Friday, January 28, 2022

PhD Candidate Patrick Brady is spending 2022 focusing on the research and writing phases of his dissertation, “Loyalist Refugees in Revolutionary South Carolina, 1775-1782." This Spring semester Patrick is the recipient of the Graduate College’s Louis Pelzer Fellowship Award for students studying American History. This award was made possible by Mildred Pelzer Lynch who bequeathed funds to establish this fellowship in honor of Louis Pelzer who was a historian and professor at the University of Iowa. In addition to the Pelzer Fellowship, he was recently awarded the CLAS Dissertation Writing Fellowship for Summer and Fall 2022.  This dedicated time will assist him in completing and defending the dissertation in spring 2023.

Patrick’s dissertation explores the economic and social forces in Revolutionary South Carolina that led colonists to side with the British Empire. The Revolutionary War was far from an orderly and mostly peaceful ideological conflict. The war in South Carolina was complicated by decades of Indian wars, an oppressed majority of enslaved laborers, and a tiny minority of planters and merchants that benefitted from the chaos for their own ends. The partisan violence and political chaos threatened to shatter the institutions that supported the Carolina economy and white society. Whereas the British colonial government coordinated Indian relations and suppressed slave revolts, the Revolutionary Committees came with theft, eviction, and uncertainty. Colonists looked to British and loyalist authorities to reinstate good government and safeguard their person, family, and property.  By connecting how the forces of paternalism and slavery shaped the lives of loyalist slaveowners in the postwar British Empire, he will attempt to shed more light on the complex relationship between loyalists, settlers, and British officials.

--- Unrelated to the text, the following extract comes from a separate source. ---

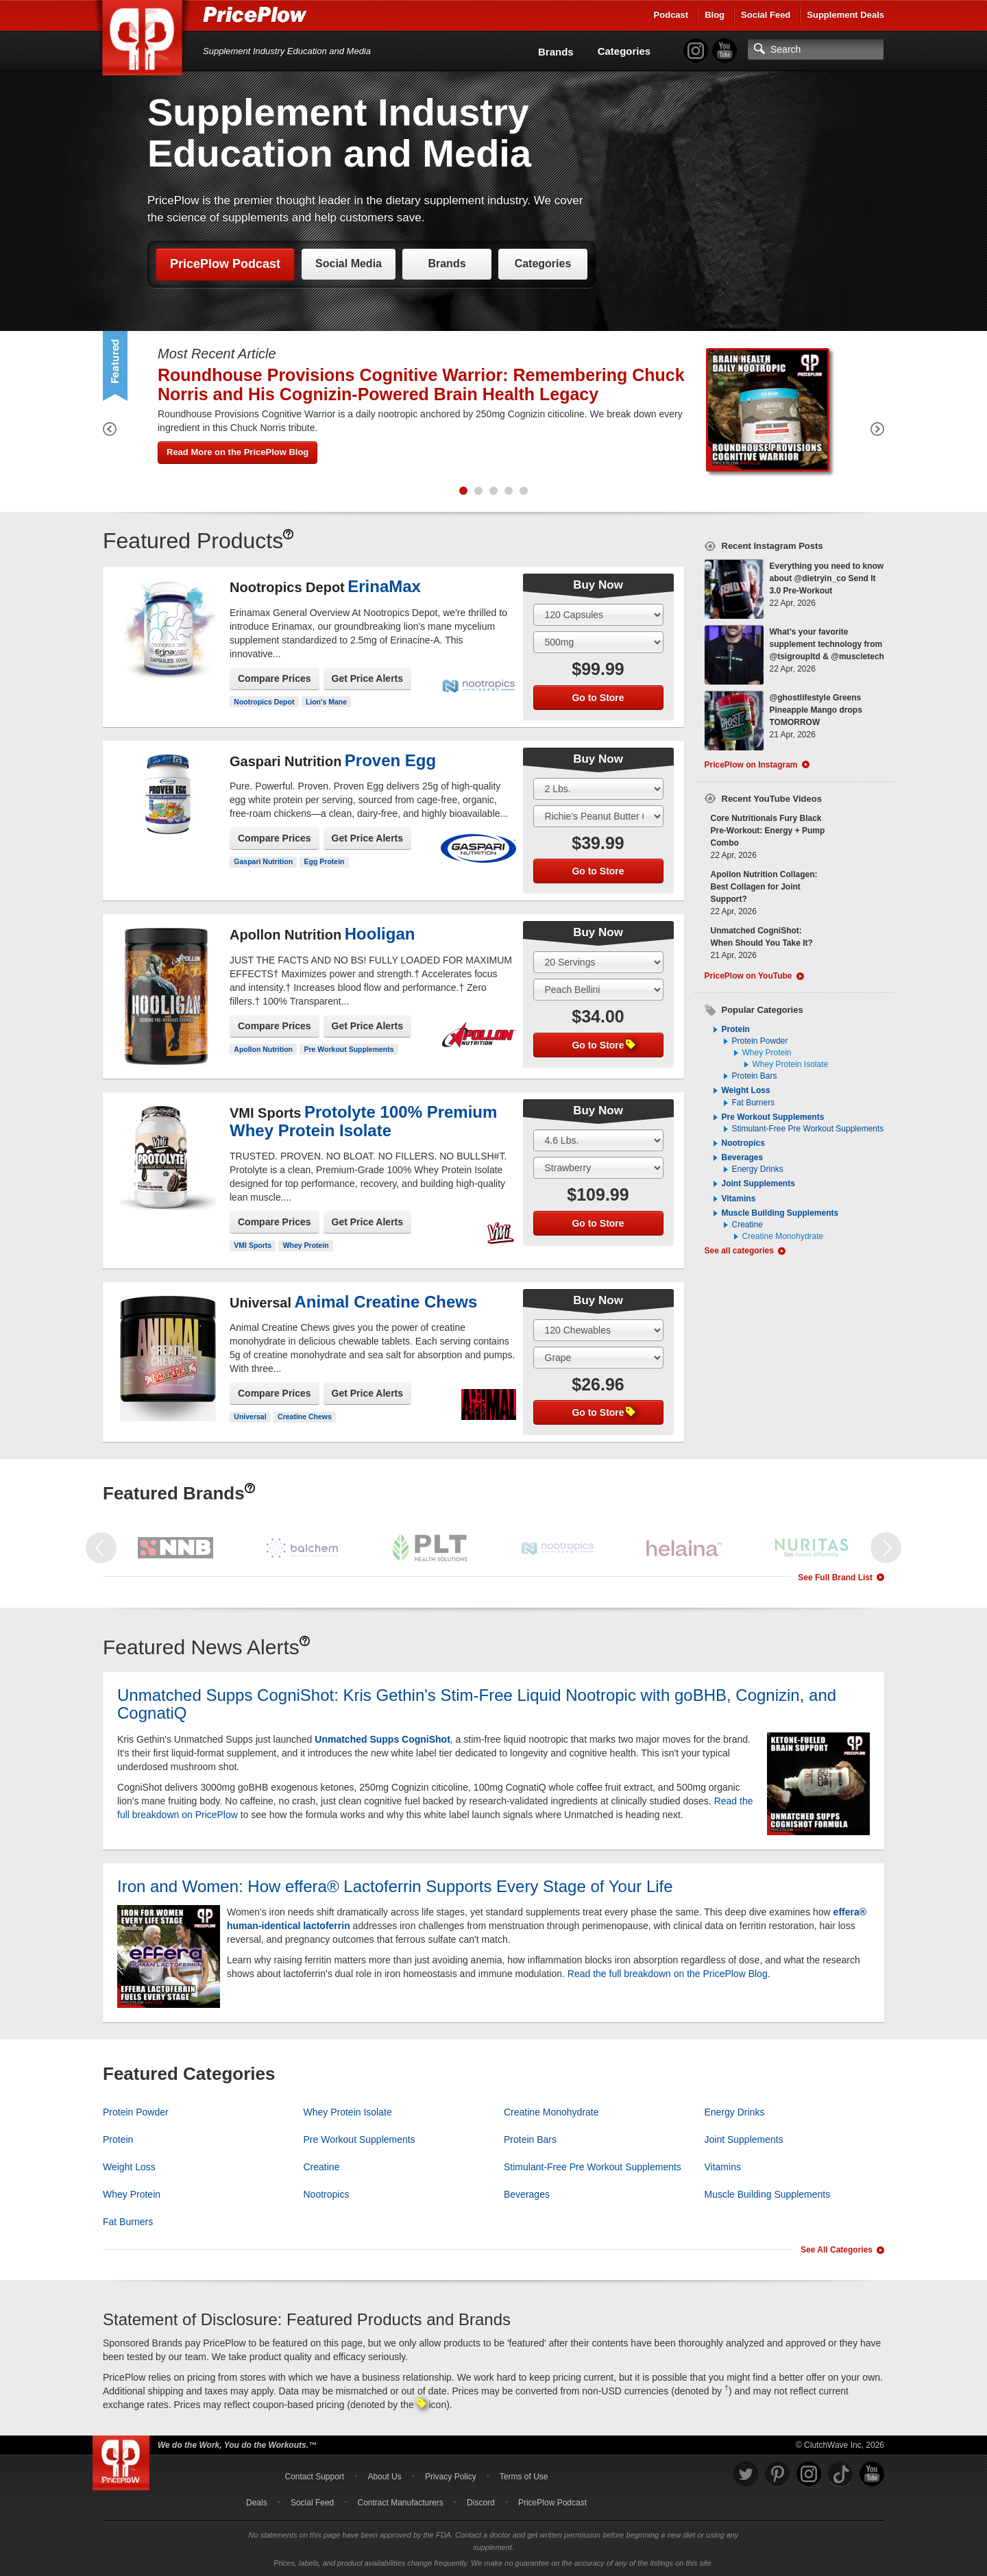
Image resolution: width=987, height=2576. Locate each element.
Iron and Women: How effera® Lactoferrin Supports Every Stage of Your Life (395, 1886)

“My dissertation examines southern loyalist slaveowners whose commitments to slavery challenged conceptions of liberty, property, and subjecthood in the British Empire.”

Patrick, who has been interested in history since he was young, did not start out on the path to becoming a history instructor.  In fact, if it wasn’t for some of his favorite undergraduate history professors at Northern Illinois University convincing him to go to graduate school (and he’s “very, very grateful” they did), he would be finishing law school instead of writing his dissertation. Patrick hails from Crystal Lake, IL, a northwest suburb of Chicago, but decided on attending Iowa to work with several of our history faculty including his advisor, Tom Arne Midtrod, who also earned a PhD from Patrick’s undergrad alma mater.

Despite the struggles of researching and writing during a pandemic, Patrick was able to make strides towards completing his work. Last February, he published an article based on his dissertation prospectus in the Journal of the American Revolution and during the summer of 2021, he was able to take a research trip to Charleston, SC, the focus area of his dissertation topic.

Loyalist Slave-Owning Refugees in Postwar Jamaica,” Journal of the American Revolution 

His career plans after graduation remain fluid; however, teaching is his passion. He’s not yet decided what level of education he wants to teach but he’s leaning towards private secondary schools that emphasize the humanities.